In theaters.
Movement is near to nature—as a bird flying—and it is the spoken word which is embarrassing. The voice is so revealing, it becomes an artificial thing, reducing everybody to a certain glibness, to an unreality. Pantomime to me is an expression of poetry, comic poetry. I knew that in talking pictures I would lose a lot of eloquence.
—Charlie Chaplin
I love that line. I don’t entirely agree with Charlie Chaplin (I’m a word person, after all), but it is truer than I would like that words—even the right words—often are inadequate. An image, a gesture, a silence often means more than words ever could.
To demonstrate the point, I give you Wall-E, Pixar’s latest animated gem and, according to many, the studio’s masterpiece. It is, indeed, a gorgeous movie, one destined for a cherished spot in my DVD collection, but I don’t think it’s as perfect as its most passionate fans believe, and I’d even guess (with unforgivable arrogance) that Chaplin would agree with me. The wordless passages—the opening act, the zero-gravity robot ballet, the poignant history-of-art epilogue over the closing credits—are just as profoundly beautiful as everyone says, but whenever dialogue enters the picture, the movie dips from greatness to goodness. The words aren’t bad (though they do veer toward the heavy-handed), but they simply can’t compete with the poetry of pantomime and suffer by comparison. In this instance, at least, Chaplin was right.

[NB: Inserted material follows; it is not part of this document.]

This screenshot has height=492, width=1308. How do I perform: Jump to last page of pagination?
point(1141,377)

The titular star of Wall-E is an heir to both Chaplin’s Little Tramp and Short Circuit’s Johnny-5 (the latter comparison is Sean’s, as he is determined to remedy my ignorance of 1980s pop culture trivia). A solitary robot, seemingly the sole remnant of an effort to rehabilitate a long-since-abandoned Earth, Wall-E spends his days compacting trash and his nights enjoying the trinkets he has collected from the garbage.
That magpie behavior, incidentally, is just one of Wall-E’s many nonrobotic traits, which is why I feel comfortable using he rather than it to refer to him. He’s an interesting character—not human and unable to perceive the humanity of the people he eventually encounters, but not cold either. The easiest way for me to make sense of him is to think of him as a simpler, more focused human being. He has no awareness of the big picture or other complexities. His world is pared down to the basics, and he experiences emotion with a concentrated purity—concentrated loneliness, hope, joy, sadness, even love—and that love is what drives the story. Everything else is fallout from Wall-E’s unadorned devotion.
The object of his affection is Eve, a more technologically advanced robot who lands on Earth with a classified directive and an itchy trigger finger. Besotted, Wall-E tries to replicate the doting behavior he’s seen on an old VHS tape of Hello, Dolly!, of all things. At first Eve is too focused on her mission to notice, but when Wall-E has the opportunity to prove his mettle, she begins to shift direction.
The movie’s depiction of the robots’ awkward romance owes much to silent film. Each robot has an extremely limited vocabulary, only a handful of words, so we follow their relationship through gesture and movement and pantomime. It’s amazing how endearing a rolling trash compacter and a twitchy flying iPod can be, but Wall-E and Eve are, in fact, enormously loveable. I’m still not sure what, exactly, robot love would entail (Wall-E’s aspirations seem to be limited to clutching Eve’s hand), but never mind: I bought into the movie. I wanted the pair to be happy.
The thing is, Wall-E and Eve comprise only one half of the movie. The other half, the backdrop to their romance, is no less than the possible restoration of Earth and redemption of humanity, but the two threads are uneven in quality. The broader story depends on dialogue, which sometimes seems clunky next to the wordless grace of the robots. There are exceptions—John and Mary’s gleeful discovery of a world beyond their personal computer screens and the Captain’s wonder as he explores an encyclopedia of Earth-That-Was are both charmingly and poignantly depicted—but I think it’s telling that the most effective Earth-centric sequence is the wordless epilogue over the closing credits. That brought tears to my eyes; the Captain’s final confrontation with his adversary did not.
I feel like a killjoy here, so let me emphasize that my misgivings about immediately inducting Wall-E into the highest canon of American cinema do not mean that I didn’t enjoy the movie. I loved it. It is a work of art. But Chaplin knew of what he spoke: when Wall-E starts talking, it loses some of its eloquence. Fortunately, though, the exquisite oratory of its silences is more than enough compensation. In the end, Wall-E is magnificent and beautiful and truly unforgettable.